= Beginning of Section =
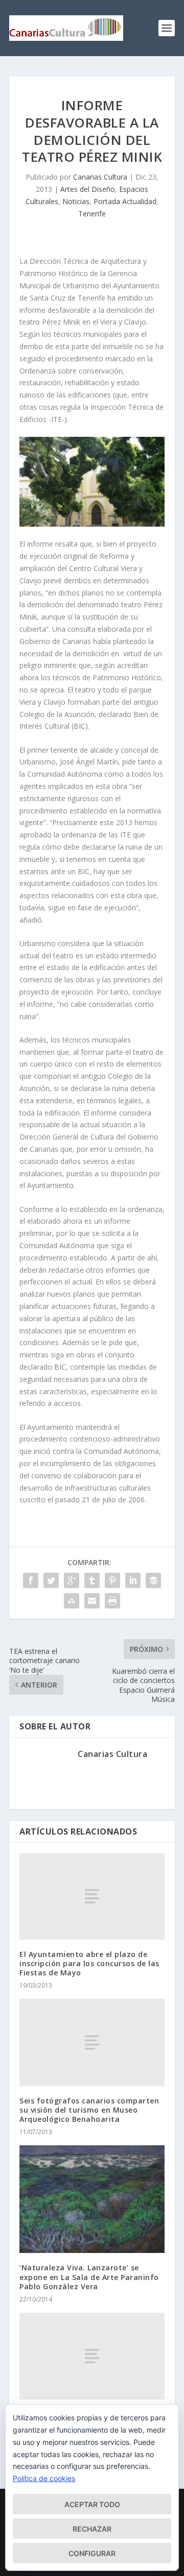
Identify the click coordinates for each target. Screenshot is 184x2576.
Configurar (92, 2553)
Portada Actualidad (125, 201)
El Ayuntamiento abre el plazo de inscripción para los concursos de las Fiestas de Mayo (89, 1963)
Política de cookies (44, 2478)
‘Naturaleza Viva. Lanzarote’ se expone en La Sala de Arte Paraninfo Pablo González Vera (89, 2277)
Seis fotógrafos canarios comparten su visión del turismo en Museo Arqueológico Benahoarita (89, 2110)
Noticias (75, 201)
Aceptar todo (92, 2504)
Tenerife (92, 213)
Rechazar (92, 2528)
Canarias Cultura (100, 177)
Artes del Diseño (87, 189)
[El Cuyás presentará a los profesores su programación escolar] (92, 2356)
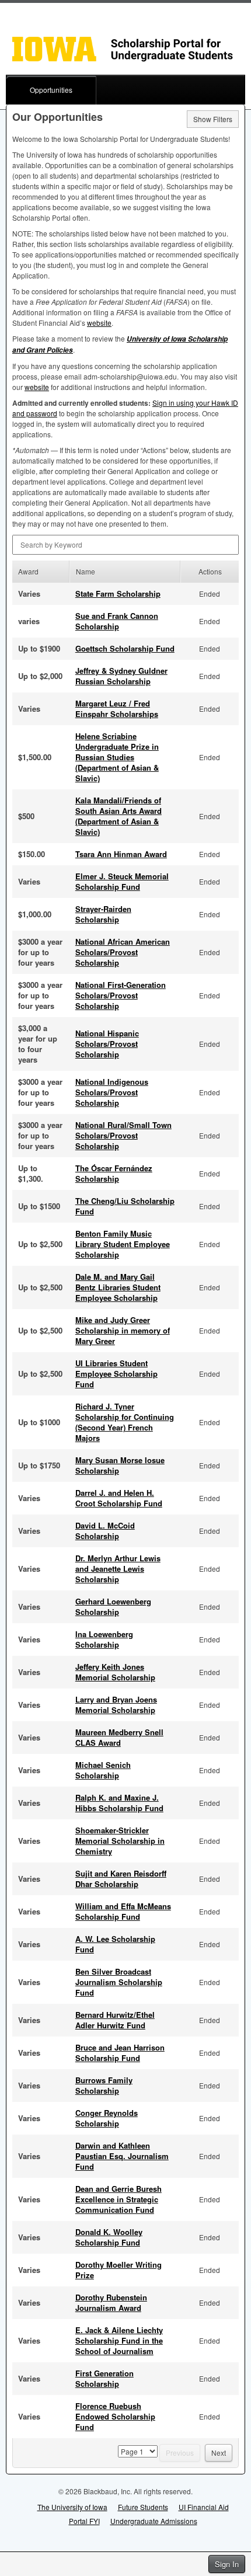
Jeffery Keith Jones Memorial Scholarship (115, 1672)
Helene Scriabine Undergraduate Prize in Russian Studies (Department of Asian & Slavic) (117, 757)
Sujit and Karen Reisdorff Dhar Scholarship (120, 1878)
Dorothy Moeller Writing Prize (118, 2270)
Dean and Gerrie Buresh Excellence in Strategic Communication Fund (118, 2199)
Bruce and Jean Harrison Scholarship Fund (120, 2052)
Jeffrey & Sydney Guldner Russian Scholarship (121, 676)
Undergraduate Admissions (153, 2521)
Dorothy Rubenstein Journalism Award (111, 2302)
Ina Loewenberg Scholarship (104, 1639)
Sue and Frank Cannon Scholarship (116, 621)
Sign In (227, 2564)
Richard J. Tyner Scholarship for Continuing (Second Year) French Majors (124, 1422)
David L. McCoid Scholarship (105, 1530)
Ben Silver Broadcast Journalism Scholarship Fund (118, 1982)
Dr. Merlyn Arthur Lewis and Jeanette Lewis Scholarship (118, 1568)
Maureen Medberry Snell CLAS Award (119, 1737)
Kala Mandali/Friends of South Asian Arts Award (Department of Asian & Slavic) (118, 816)
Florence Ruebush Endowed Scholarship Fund (115, 2416)
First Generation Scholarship (104, 2378)
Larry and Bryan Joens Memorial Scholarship (116, 1704)
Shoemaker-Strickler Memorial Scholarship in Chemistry (120, 1841)
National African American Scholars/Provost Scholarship (122, 952)
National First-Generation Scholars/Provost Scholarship (120, 995)
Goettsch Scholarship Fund (125, 648)
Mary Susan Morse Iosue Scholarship (120, 1465)
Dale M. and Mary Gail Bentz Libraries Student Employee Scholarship (118, 1287)
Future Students (143, 2507)
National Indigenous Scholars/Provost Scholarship (111, 1092)
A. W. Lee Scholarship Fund (115, 1944)
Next (218, 2452)
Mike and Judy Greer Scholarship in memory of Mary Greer (122, 1330)
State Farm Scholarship (118, 593)
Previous (180, 2452)
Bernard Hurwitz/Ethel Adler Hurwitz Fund (115, 2020)
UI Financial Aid (204, 2507)
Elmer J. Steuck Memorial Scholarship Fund (122, 881)
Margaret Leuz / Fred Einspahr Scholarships (116, 708)
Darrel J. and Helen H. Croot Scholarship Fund (118, 1498)
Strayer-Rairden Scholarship (103, 914)
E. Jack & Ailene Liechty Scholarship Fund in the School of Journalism (119, 2340)
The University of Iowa (72, 2507)
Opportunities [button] (51, 90)
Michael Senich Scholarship (103, 1770)
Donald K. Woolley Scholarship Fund (108, 2237)
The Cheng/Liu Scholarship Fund (125, 1206)
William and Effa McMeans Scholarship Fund (123, 1911)
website (99, 323)
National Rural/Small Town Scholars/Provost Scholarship (123, 1135)
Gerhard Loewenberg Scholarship (113, 1606)
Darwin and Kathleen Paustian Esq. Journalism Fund (122, 2156)
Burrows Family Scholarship (104, 2085)
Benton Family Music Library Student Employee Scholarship (122, 1244)
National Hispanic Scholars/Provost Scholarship (107, 1044)
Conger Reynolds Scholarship (106, 2118)
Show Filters (212, 119)
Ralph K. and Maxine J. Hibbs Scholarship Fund (119, 1802)
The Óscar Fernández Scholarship (113, 1173)
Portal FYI (84, 2521)
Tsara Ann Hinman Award (121, 853)
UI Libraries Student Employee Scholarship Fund (116, 1373)
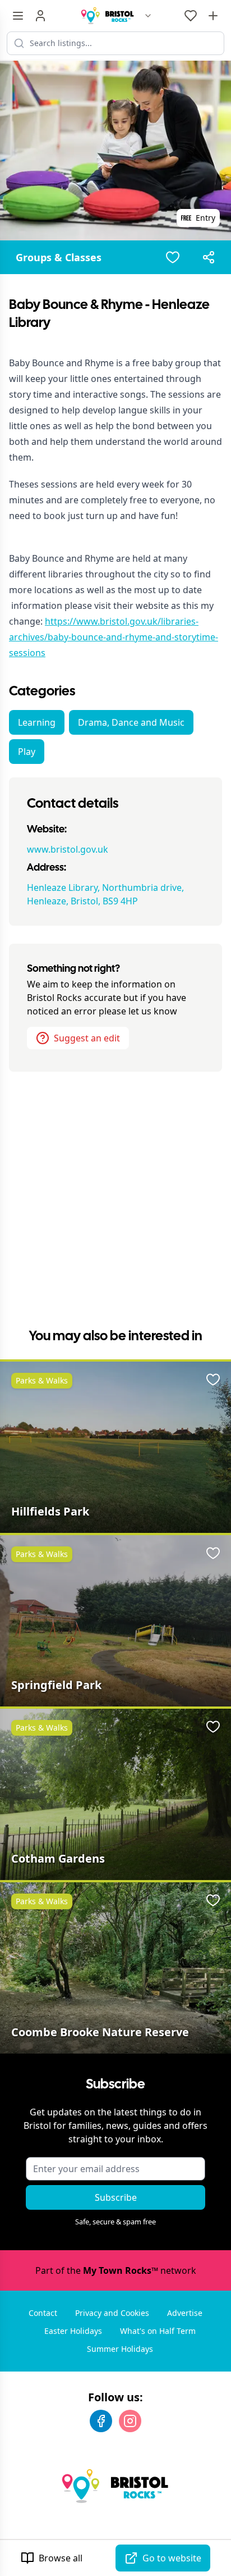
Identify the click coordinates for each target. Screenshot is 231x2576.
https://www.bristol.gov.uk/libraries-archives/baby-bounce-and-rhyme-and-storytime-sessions (113, 637)
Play (26, 751)
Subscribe (116, 2197)
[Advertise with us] (213, 15)
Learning (37, 722)
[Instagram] (130, 2421)
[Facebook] (101, 2421)
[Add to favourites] (172, 257)
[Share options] (208, 257)
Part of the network (115, 2270)
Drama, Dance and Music (131, 722)
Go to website (171, 2558)
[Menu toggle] (18, 15)
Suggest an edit (87, 1038)
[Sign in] (40, 15)
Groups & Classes (58, 257)
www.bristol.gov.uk (67, 849)
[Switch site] (148, 15)
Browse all (60, 2558)
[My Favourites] (190, 15)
= End of Section =
Search the material above for the string "Provost", and copy every line in which it turns up.

National African American Scholars/Provost Scholarship (122, 952)
National First-Generation Scholars/Provost Scholarship (120, 995)
National Indigenous Scholars/Provost Scholarship (111, 1092)
National Rural/Small Town Scholars/Provost Scholarship (123, 1135)
National Hispanic Scholars/Provost Scholarship (107, 1044)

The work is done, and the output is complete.